It can be a bit confusing, but the gist is that you have 2 chars being show in each line, I would prefer a view where you see the same char with shift and/or ctrl flags, but you can only ask so much



The reason I know this is because in 2004 I was squatting in an apartment with no TV and no internet. So each day after work I would go home and just read manpages for fun.

Ended up learning ipfw through the firewall manpage on FreeBSD, and using my skills to setup and manage an IPFW at work.

It's amazing how much you get done with no TV and no internet. Also played a lot of nethack.
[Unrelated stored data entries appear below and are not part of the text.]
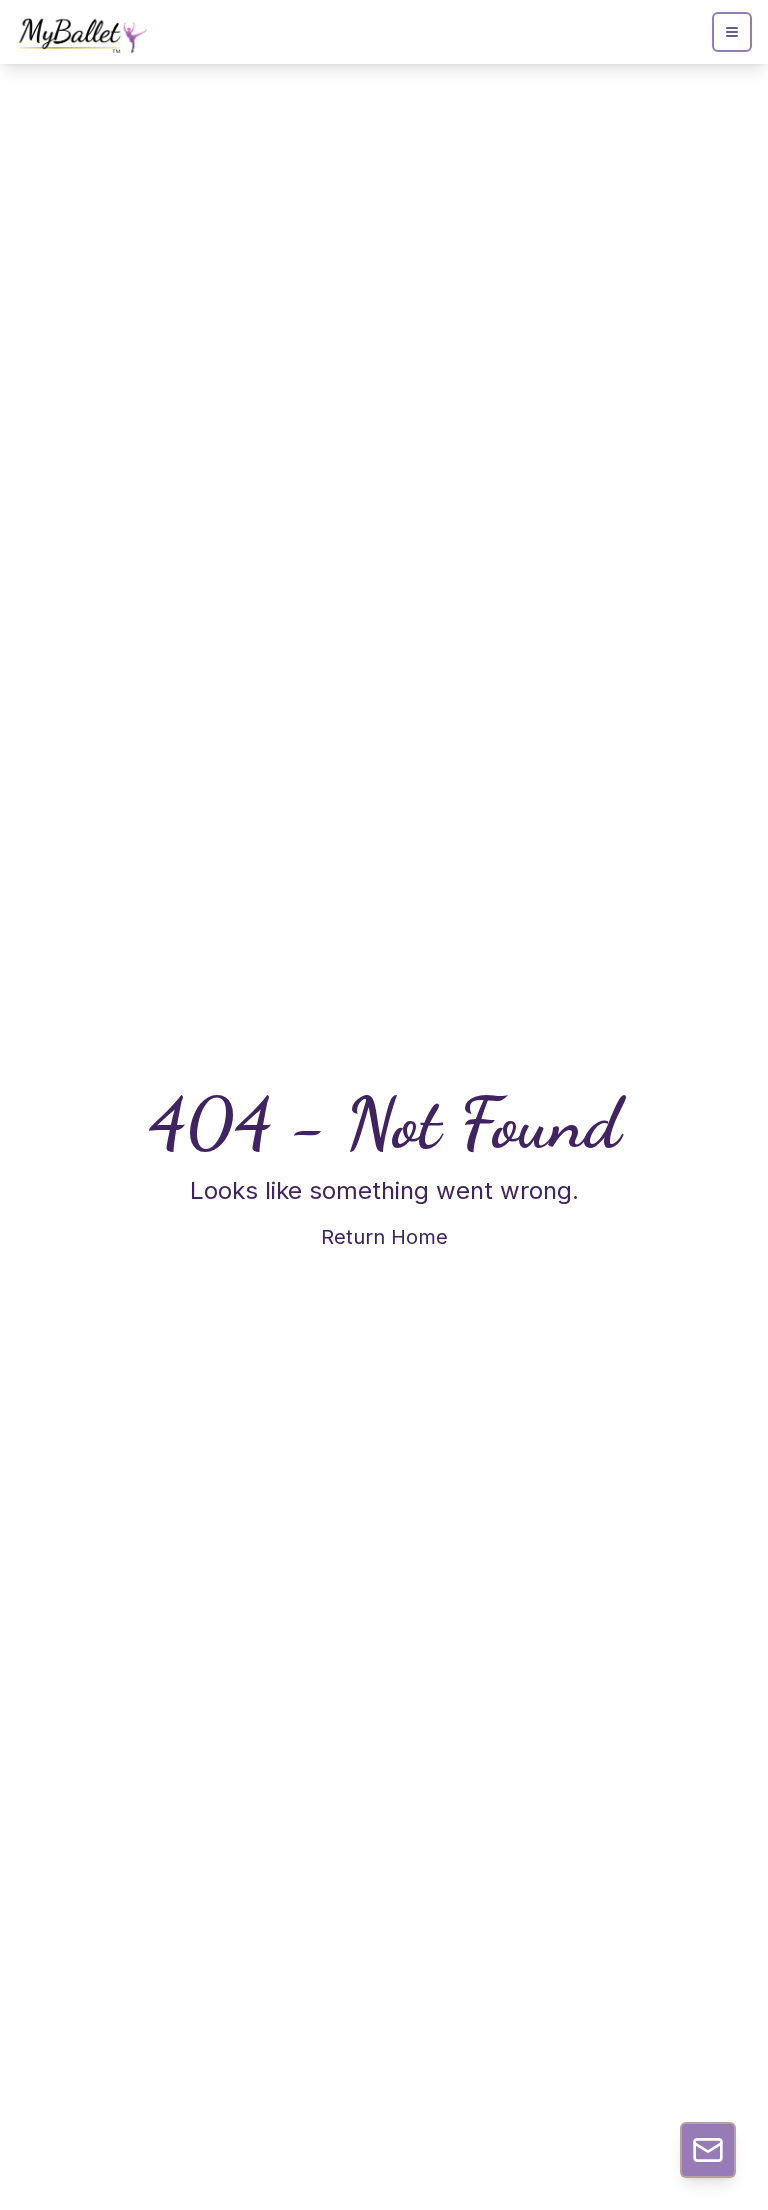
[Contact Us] (708, 2150)
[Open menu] (732, 32)
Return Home (384, 1237)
I learned vim proper by reading :help on an eeepc while flying back and forth over the Atlantic alone one year.


Damn, thanks!

Why the hell did I never try this? Maybe because typing ascii table into my favorite search engine and clicking one of the first links was fast enough


I used to do that until the experience became degraded enough, reflecting the general state of the web, that I took the time to look for a better way and found `man ascii`.
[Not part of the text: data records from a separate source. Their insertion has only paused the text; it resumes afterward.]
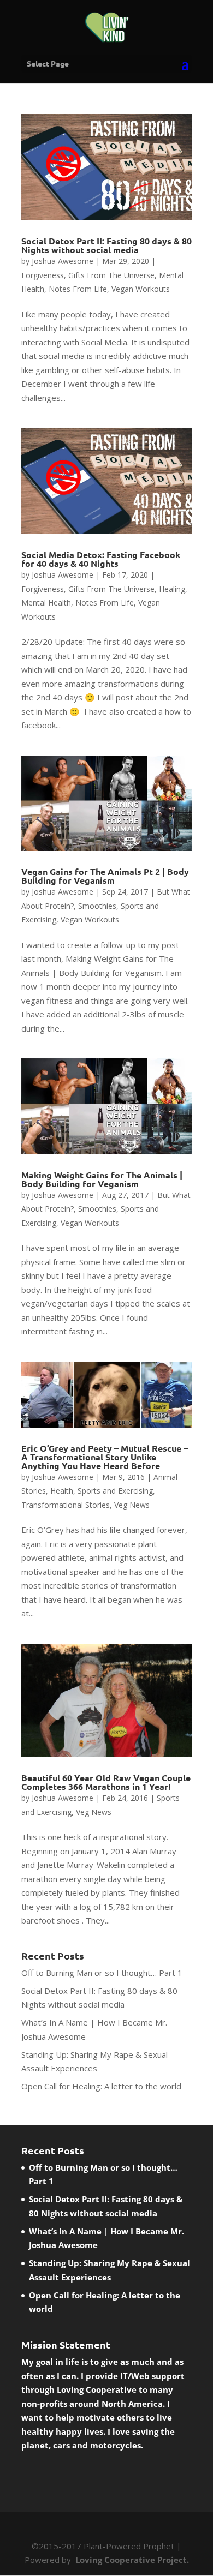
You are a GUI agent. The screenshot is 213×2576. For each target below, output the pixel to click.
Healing (172, 589)
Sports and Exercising (115, 1490)
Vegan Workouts (140, 289)
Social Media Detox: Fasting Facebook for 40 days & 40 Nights (100, 559)
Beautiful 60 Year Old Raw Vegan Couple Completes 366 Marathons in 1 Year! (106, 1782)
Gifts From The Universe (111, 275)
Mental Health (46, 602)
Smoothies (97, 906)
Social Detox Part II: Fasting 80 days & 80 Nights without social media (106, 245)
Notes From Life (78, 289)
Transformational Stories (65, 1505)
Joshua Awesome (62, 261)
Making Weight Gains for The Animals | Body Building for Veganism (101, 1179)
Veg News (132, 1505)
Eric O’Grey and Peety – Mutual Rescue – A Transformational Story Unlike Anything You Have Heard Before (104, 1456)
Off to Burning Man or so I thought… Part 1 (101, 1972)
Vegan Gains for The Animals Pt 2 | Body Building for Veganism (105, 876)
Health (61, 1490)
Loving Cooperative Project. (131, 2559)
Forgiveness (42, 275)
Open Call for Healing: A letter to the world (101, 2086)
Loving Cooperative (98, 2389)
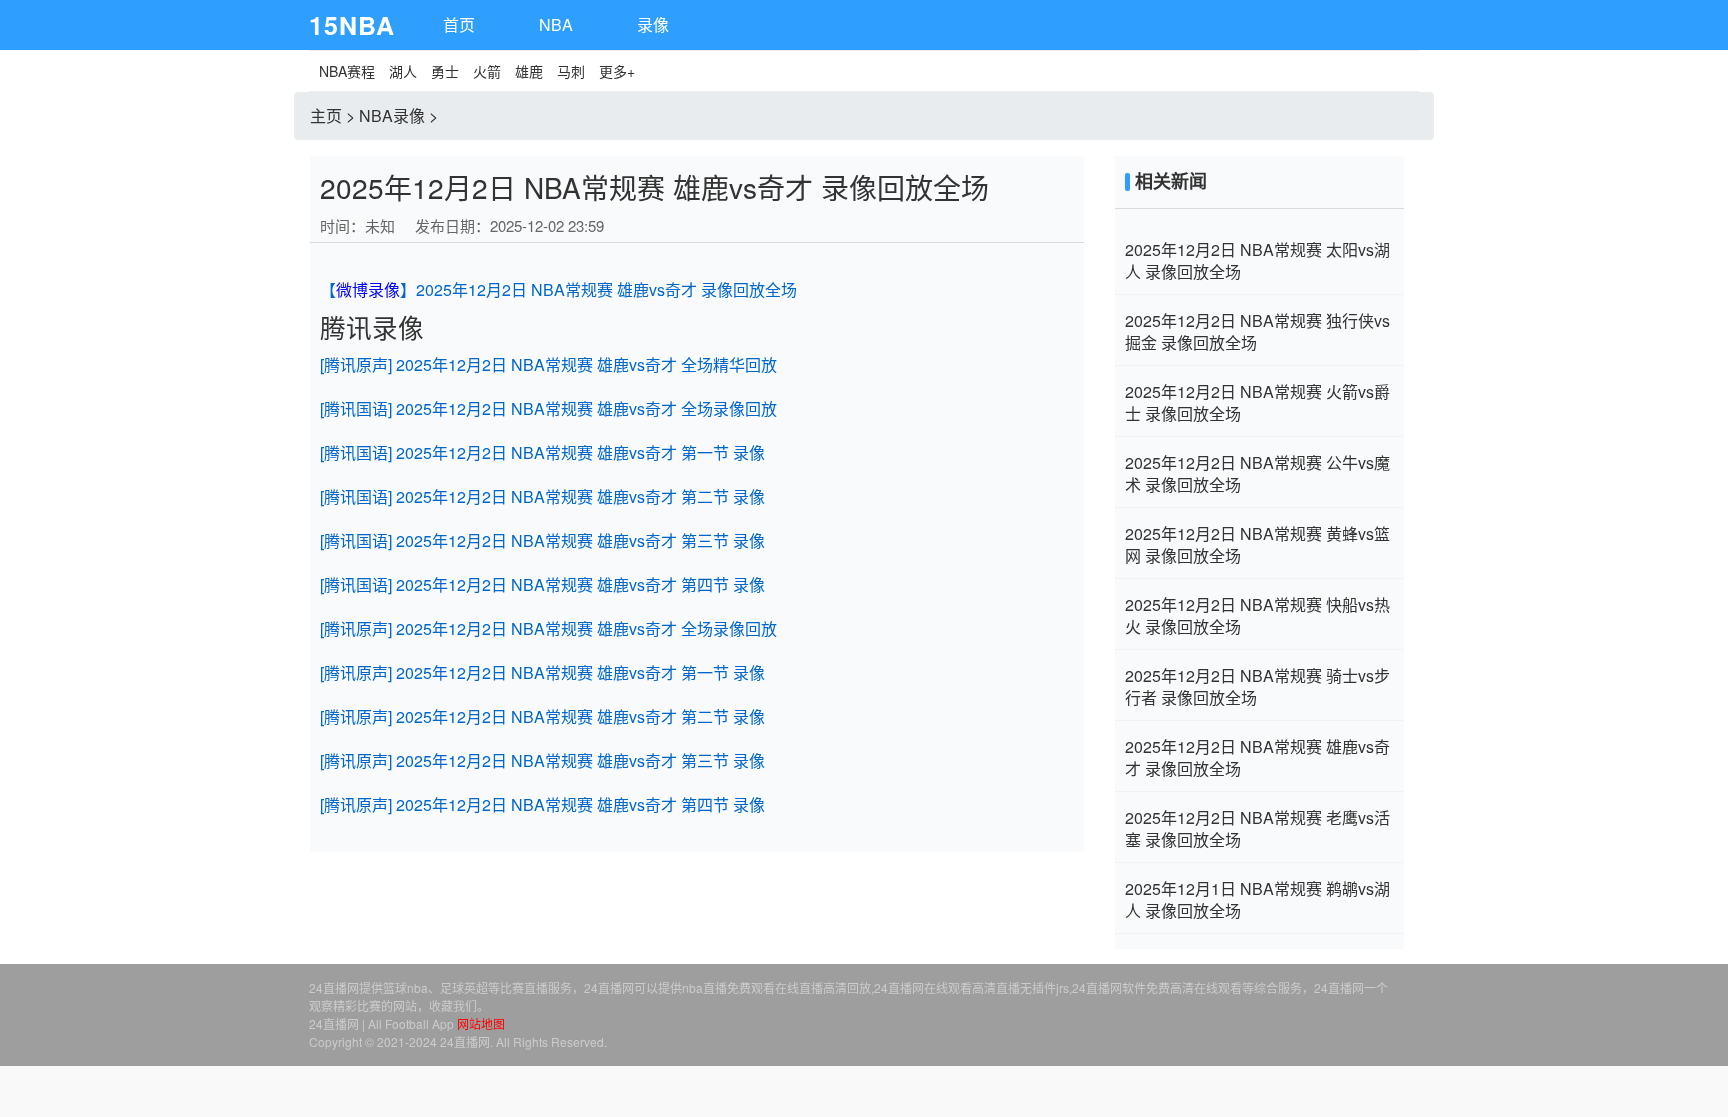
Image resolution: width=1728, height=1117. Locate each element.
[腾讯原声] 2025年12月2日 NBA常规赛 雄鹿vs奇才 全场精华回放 (548, 364)
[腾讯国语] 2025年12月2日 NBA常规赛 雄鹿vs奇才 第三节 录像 (542, 540)
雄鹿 (529, 71)
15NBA (352, 25)
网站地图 (481, 1023)
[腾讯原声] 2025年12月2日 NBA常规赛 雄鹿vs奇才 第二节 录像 (542, 716)
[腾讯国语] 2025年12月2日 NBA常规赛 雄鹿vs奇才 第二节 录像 (542, 496)
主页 (326, 115)
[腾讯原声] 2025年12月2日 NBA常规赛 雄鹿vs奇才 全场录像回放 (548, 628)
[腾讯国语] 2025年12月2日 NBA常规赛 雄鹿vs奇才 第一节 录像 (542, 452)
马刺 (571, 71)
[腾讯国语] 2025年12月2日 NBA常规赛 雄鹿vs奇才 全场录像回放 (548, 408)
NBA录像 (392, 115)
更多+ (617, 71)
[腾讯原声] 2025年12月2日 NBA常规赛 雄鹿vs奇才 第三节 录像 (542, 760)
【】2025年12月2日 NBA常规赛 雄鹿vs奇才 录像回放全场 (558, 289)
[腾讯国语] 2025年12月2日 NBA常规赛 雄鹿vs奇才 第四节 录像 (542, 584)
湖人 (403, 71)
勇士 (445, 71)
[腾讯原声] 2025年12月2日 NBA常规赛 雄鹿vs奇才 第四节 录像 (542, 804)
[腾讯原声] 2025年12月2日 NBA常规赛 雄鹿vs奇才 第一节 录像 (542, 672)
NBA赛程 (347, 71)
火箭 (487, 71)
Or even simpler use the ascii command, when installed: https://packages.debian.org/bookworm/ascii


> not sure about other *nixes

Should be available on any UNIX, it was added to V7 UNIX back in the 1970s: https://github.com/dspinellis/unix-history-repo/blob/Researc...

Even before that, it existed as a standalone text file https://github.com/dspinellis/unix-history-repo/blob/8cf2a84... This still exists on many systems -- for instance as /usr/share/misc/ascii on MacOS


Similar in FreeBSD. It has octal, hex, decimal, and binary ASCII tables, along with the full names of the control characters.


strange: on MacOS 14.5 I get output for `man ascii` but `ascii` goes "command not found"


On my Linux VM, it's the same, and it's because 'man ascii' comes from man(7), not man(1). It's not a man page for a program. It's just a man page.


Not sure why anyone would downvote your comment, because it is a genuine question

`man` is basically manual documentation on anything on your system, not only commands. Most commands do have a manpage for them, but it is not a requirement. The argument of the command is just the file name for the document


Indeed `man ascii` (on MacOS but the same for Linux for the most part) shows the manpage for 'ASCII(7)' - the '7' denotes the section of the manual the manpage is from. If you use `man man`, you can see the section numbers and names, e.g. Section 1 General Commands, 5 File Formats, 7 Misc Info, 8 System Manager's Manual. If a word, e.g. 'crontab', has multiple entries in different sections, then you might have to specify the section you want, e.g.`man crontab` shows the crontab(1) (General Command) and use `man -s 5 crontab` to see the crontab(5) (File Format). `apropos crontab` will show entries related to crontab, i.e. cron(8), crontab(1), and crontab(5).